• _Instrucciones y requisitos_: Copia sin cambios el tramo del fragmento sobre el Dios consufriente que va desde "EL DIOS CRISTIANO" hasta "compadece y consufre.".

• _Fragmento del documento_:
EL DIOS CRISTIANO Y LA EXPERIENCIA DEL MAL
1. Un Dios consufriente.
Aquí se emplaza el escándalo más insoportable del cristianismo; el que repugnó a judíos y gentiles, horrorizó a Arrio y a Nestorio: que en Getsemaní sufrió Dios, que en el Gólgota murió Dios. Nosotros creemos no en un Dios apático sino en el Dios que compadece y consufre.
En los campos de exterminio nazis, ¿dónde estaba Dios? Pues, Dios estaba allí, en cada uno de los que eran torturados y asesinados; Dios consufría con todos y cada uno de ellos. Todo no es más que el eco de una sentencia de Jesús: «lo que a uno de éstos hicisteis, a mí me lo hicisteis» (Mt 25,40). El hombre que pide a Dios que intervenga, no sabe que ya está interviniendo. Pero como víctima, no como espectador o verdugo. La teología que exige la intervención de Dios en este momento para evitar este mal no es teología cristiana, pues ignora que el Dios verdadero es un Dios simpático, consufriente, no apático; y ya está en escena, no causando, enviando o permitiendo el mal, sino sufriendo en mí y conmigo; tampoco suprimiéndolo, sino mostrándolo asumible, desvelándome que incluso en ese mal hay sentido o, mejor, que a través de esa noche oscura amanece ya la aurora de la salvación.

• _Extracto de datos_:
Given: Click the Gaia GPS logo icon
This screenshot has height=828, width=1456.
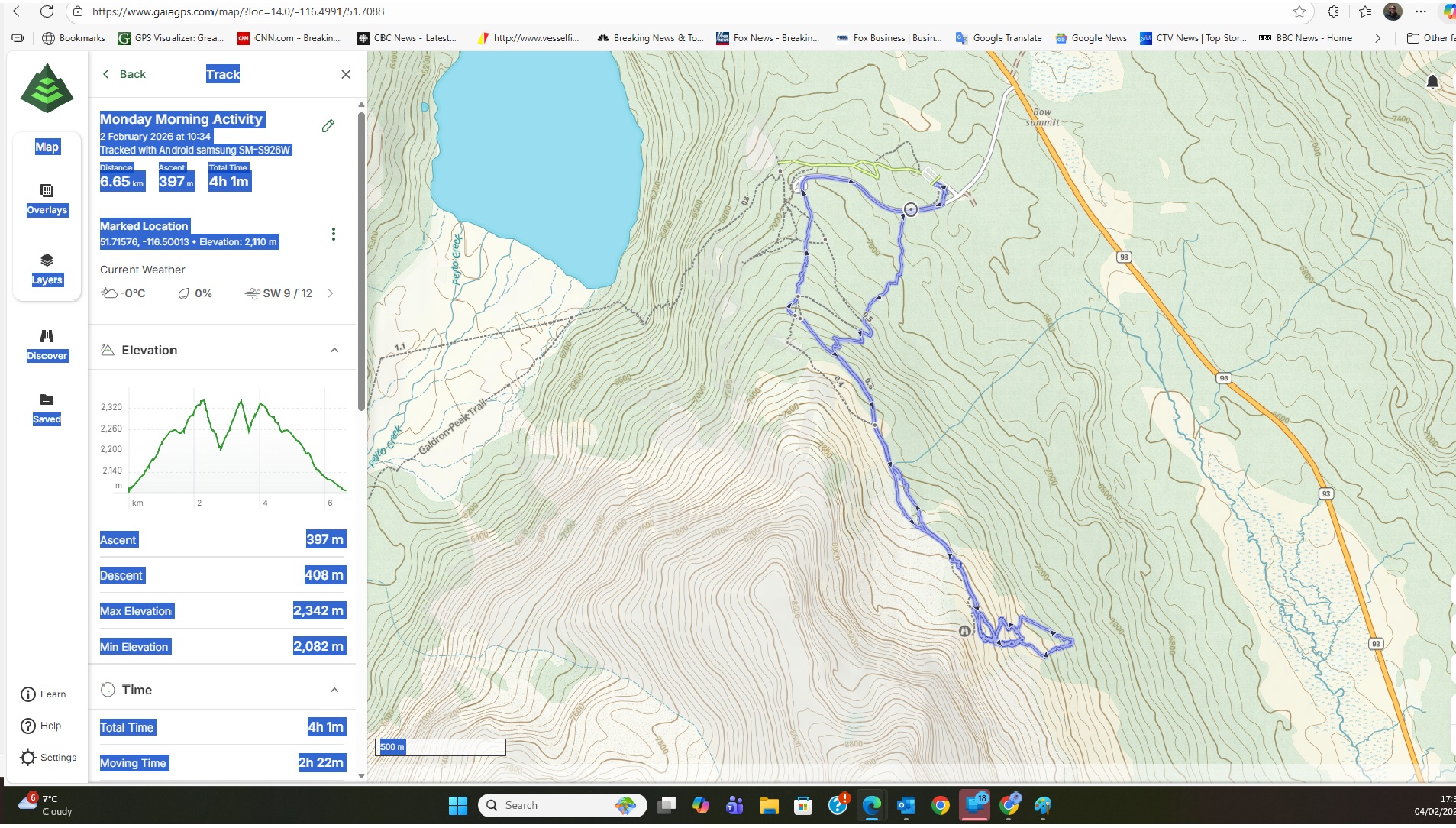Looking at the screenshot, I should pyautogui.click(x=47, y=88).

• _La respuesta_:
EL DIOS CRISTIANO Y LA EXPERIENCIA DEL MAL
1. Un Dios consufriente.
Aquí se emplaza el escándalo más insoportable del cristianismo; el que repugnó a judíos y gentiles, horrorizó a Arrio y a Nestorio: que en Getsemaní sufrió Dios, que en el Gólgota murió Dios. Nosotros creemos no en un Dios apático sino en el Dios que compadece y consufre.